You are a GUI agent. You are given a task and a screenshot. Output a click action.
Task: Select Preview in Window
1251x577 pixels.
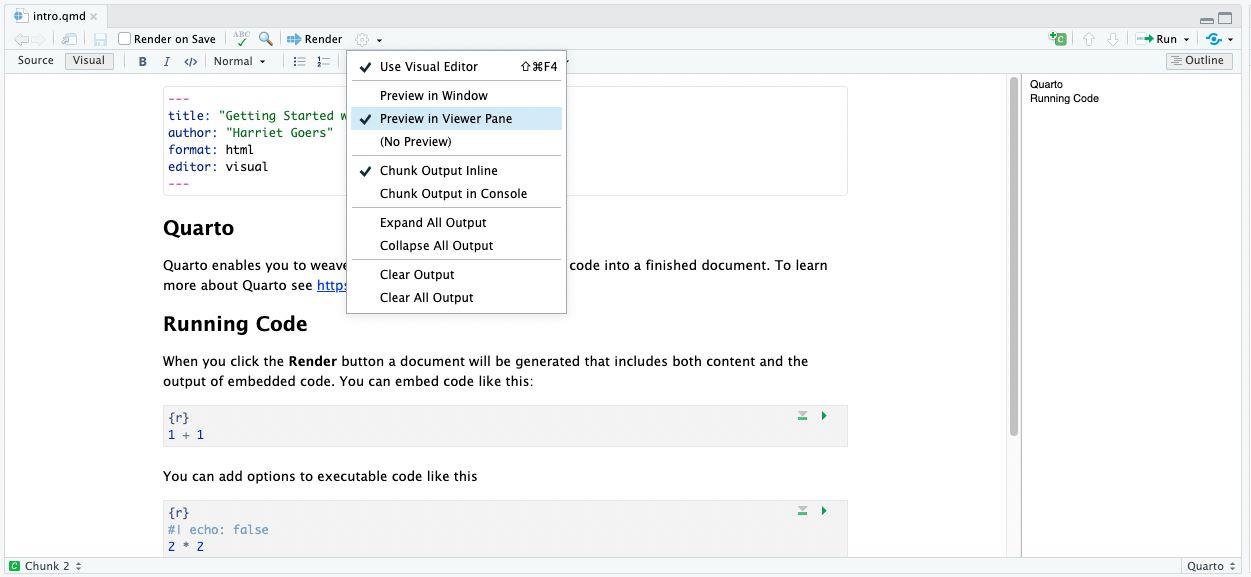coord(433,96)
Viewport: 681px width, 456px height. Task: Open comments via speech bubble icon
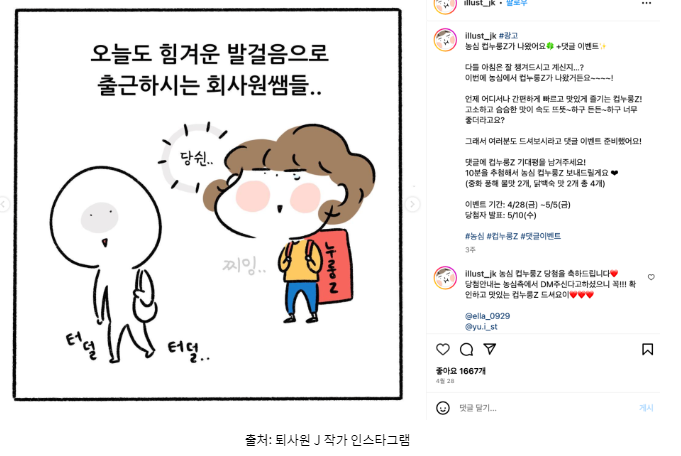point(466,350)
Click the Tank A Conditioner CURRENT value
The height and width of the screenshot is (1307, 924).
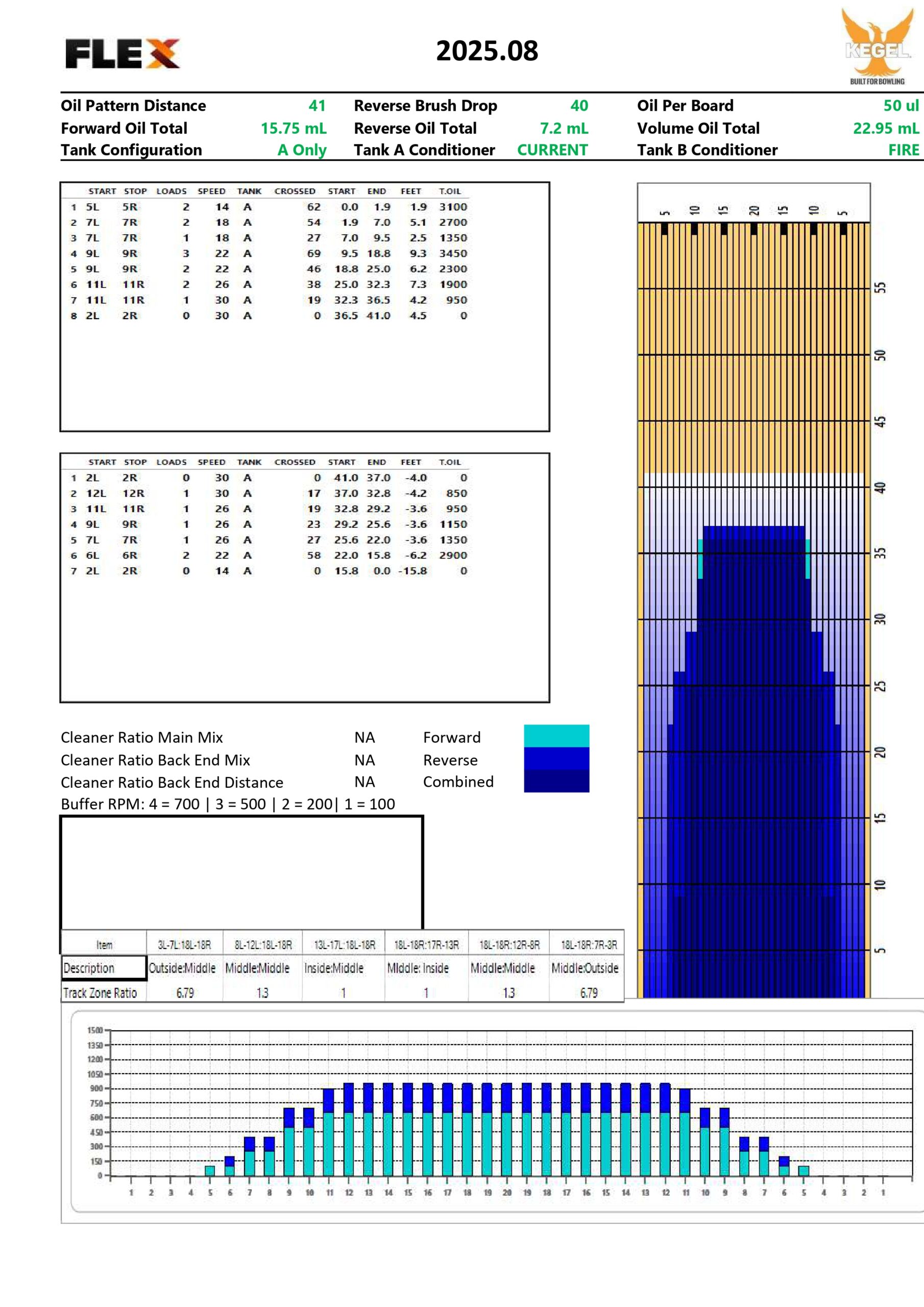(x=552, y=150)
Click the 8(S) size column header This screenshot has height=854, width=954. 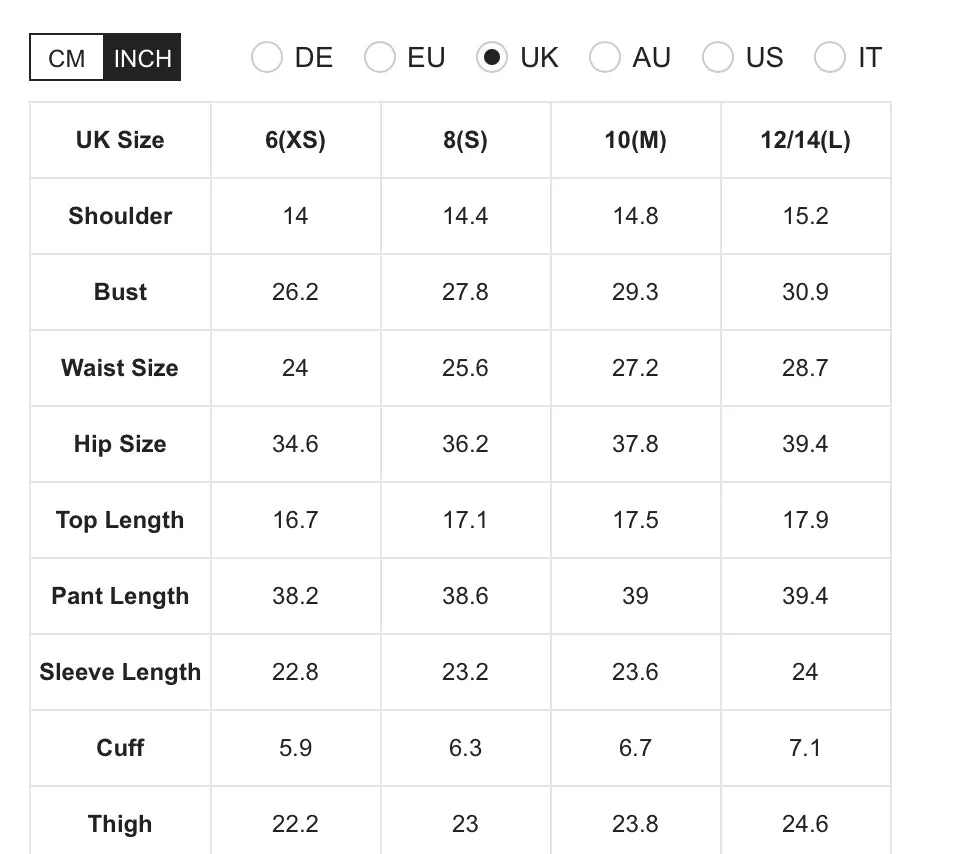(x=465, y=140)
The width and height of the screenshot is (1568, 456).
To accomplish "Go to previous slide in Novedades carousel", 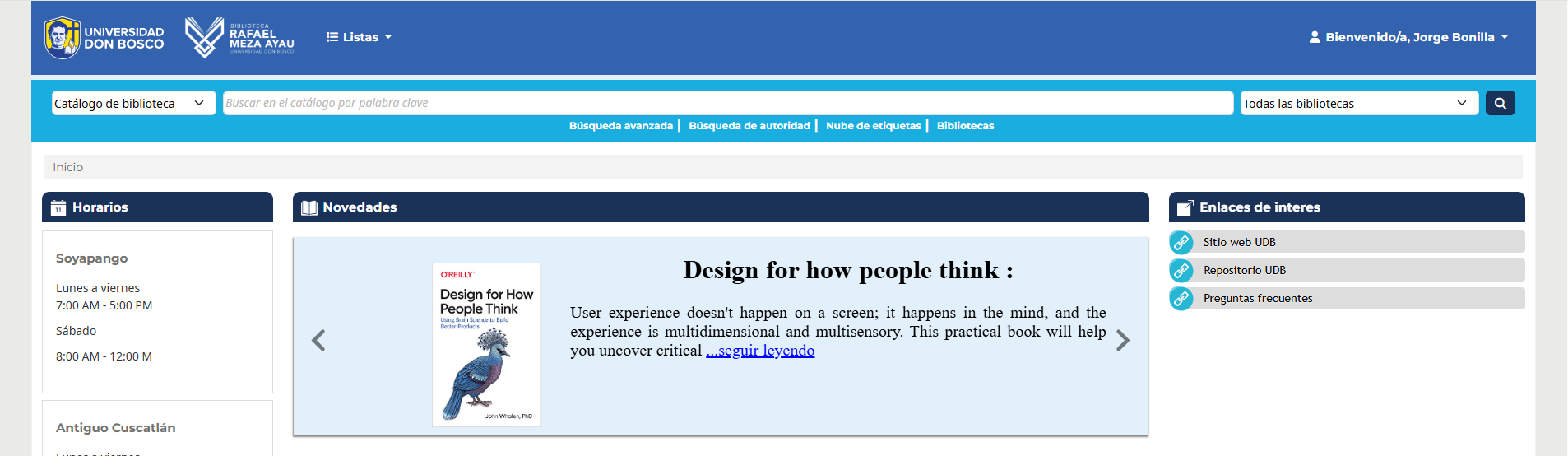I will coord(318,340).
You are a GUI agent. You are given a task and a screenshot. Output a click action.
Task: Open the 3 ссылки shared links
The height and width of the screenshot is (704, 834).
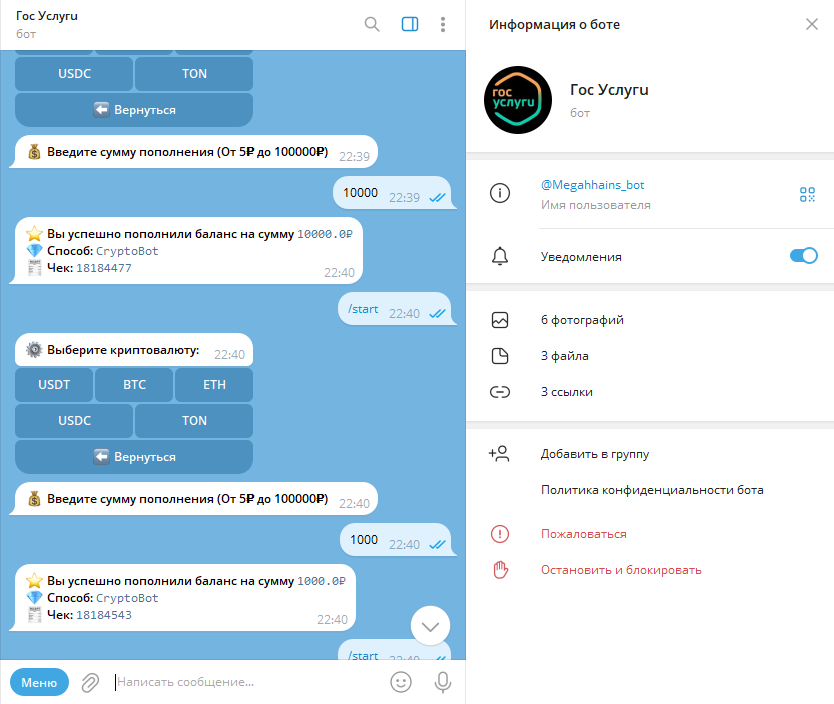point(650,392)
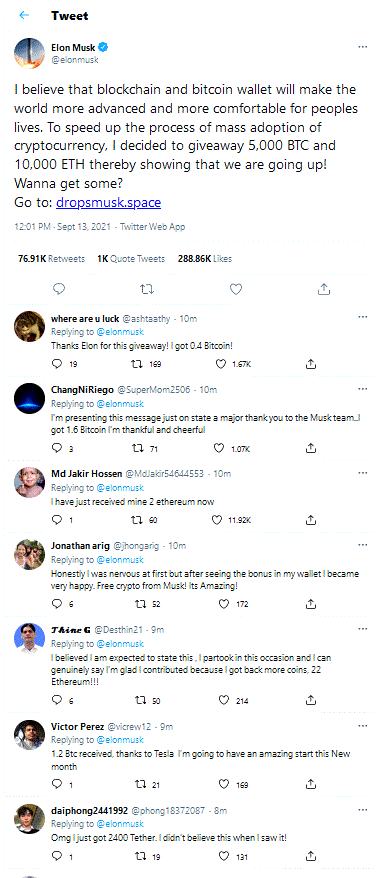View the 76.91K Retweets list
This screenshot has height=878, width=377.
(52, 259)
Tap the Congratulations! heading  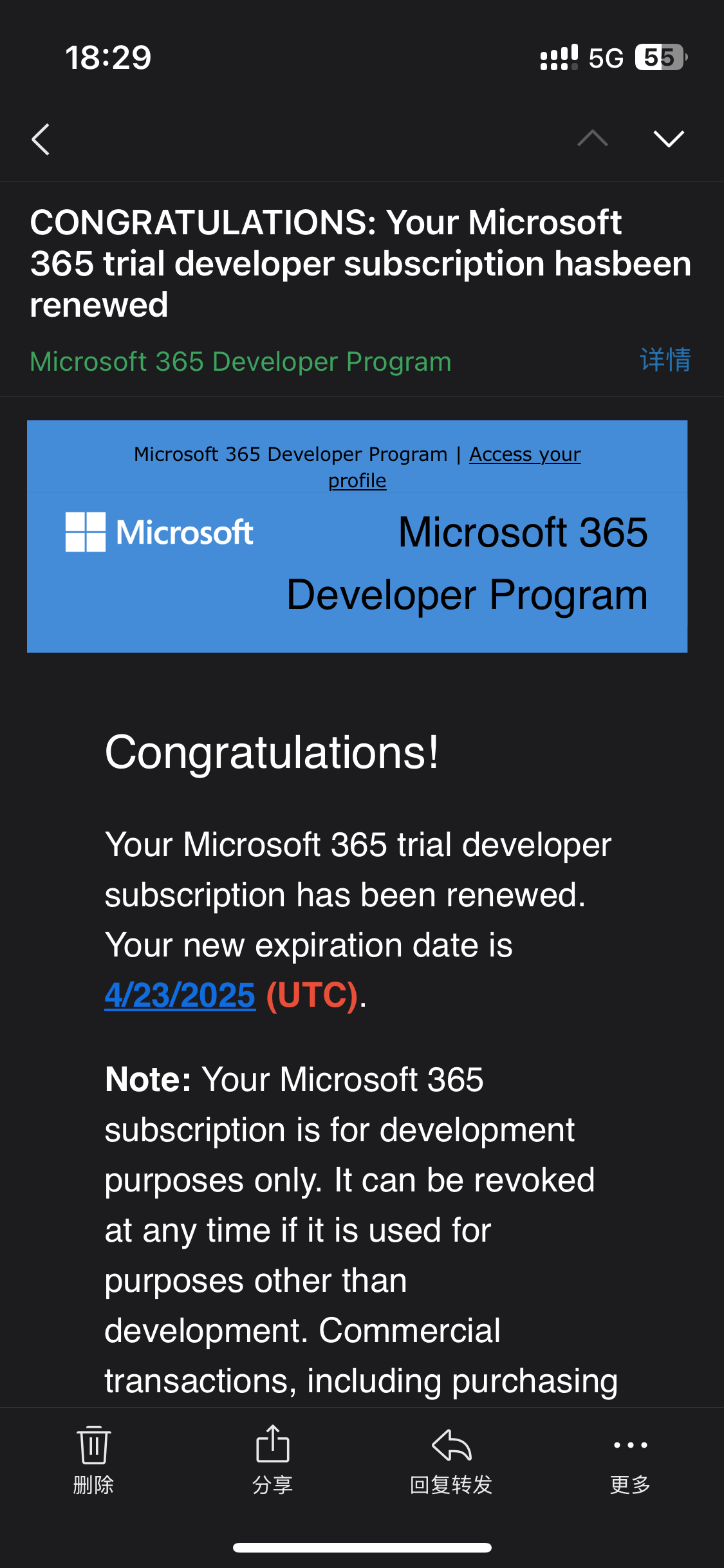tap(272, 752)
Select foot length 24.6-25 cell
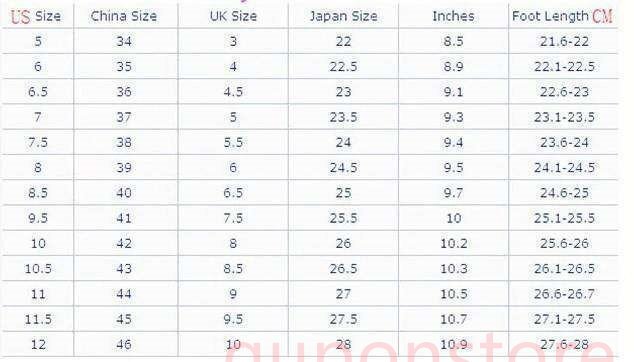The image size is (634, 362). 564,193
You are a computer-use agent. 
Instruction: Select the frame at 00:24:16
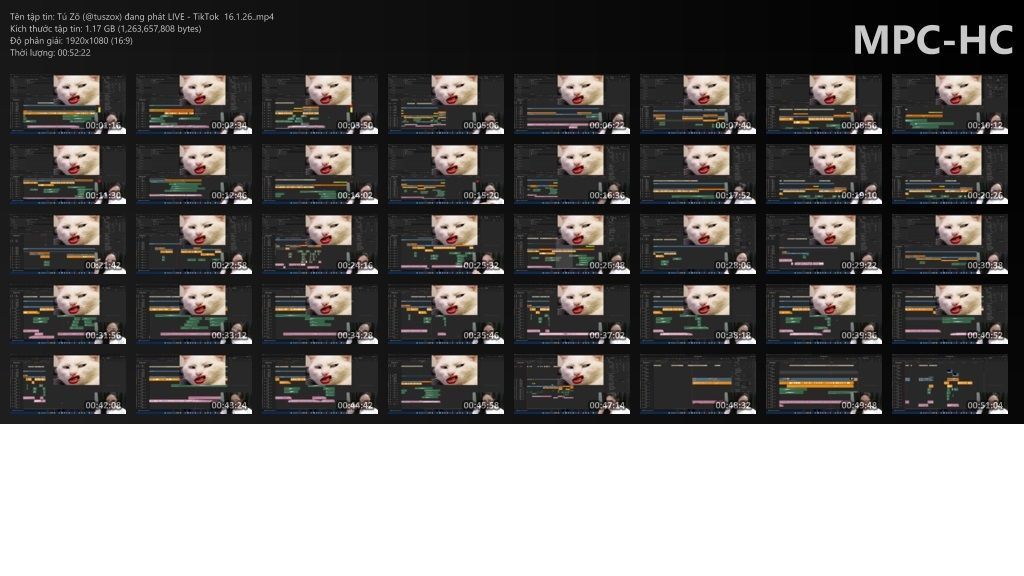320,244
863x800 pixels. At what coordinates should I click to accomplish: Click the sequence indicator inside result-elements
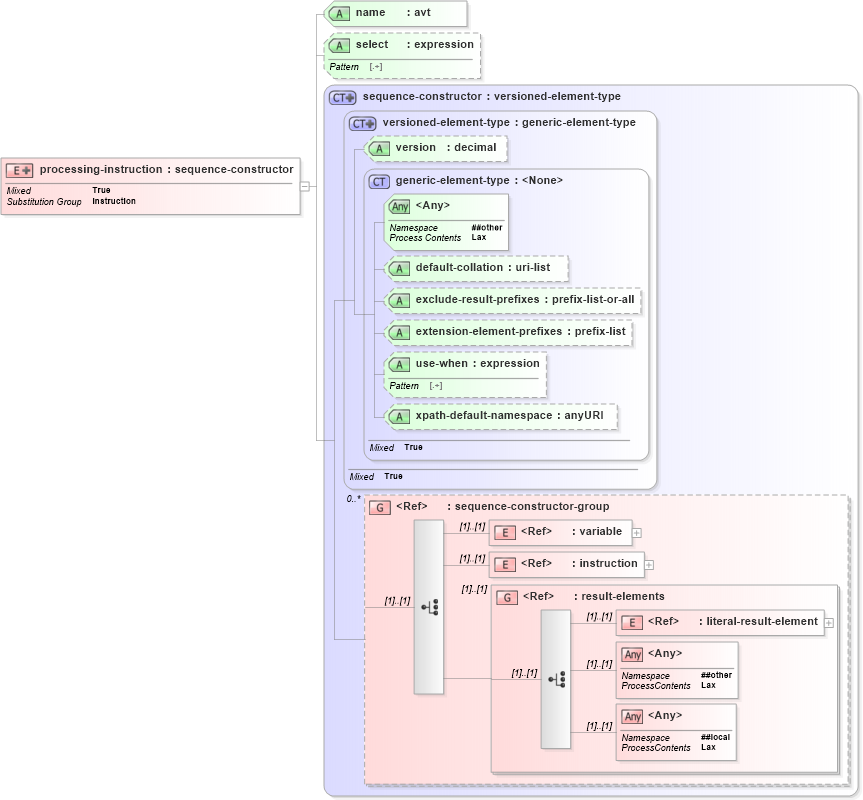pos(556,681)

|---|

(Task details): Print once more, exactly, the lines from the one with "863x800 pixels. At" through the last line of the data, both ends included, without any pictures.

(Problem solution):
863x800 pixels. At what coordinates should I click to accomplish: Click the sequence indicator inside result-elements
pos(556,681)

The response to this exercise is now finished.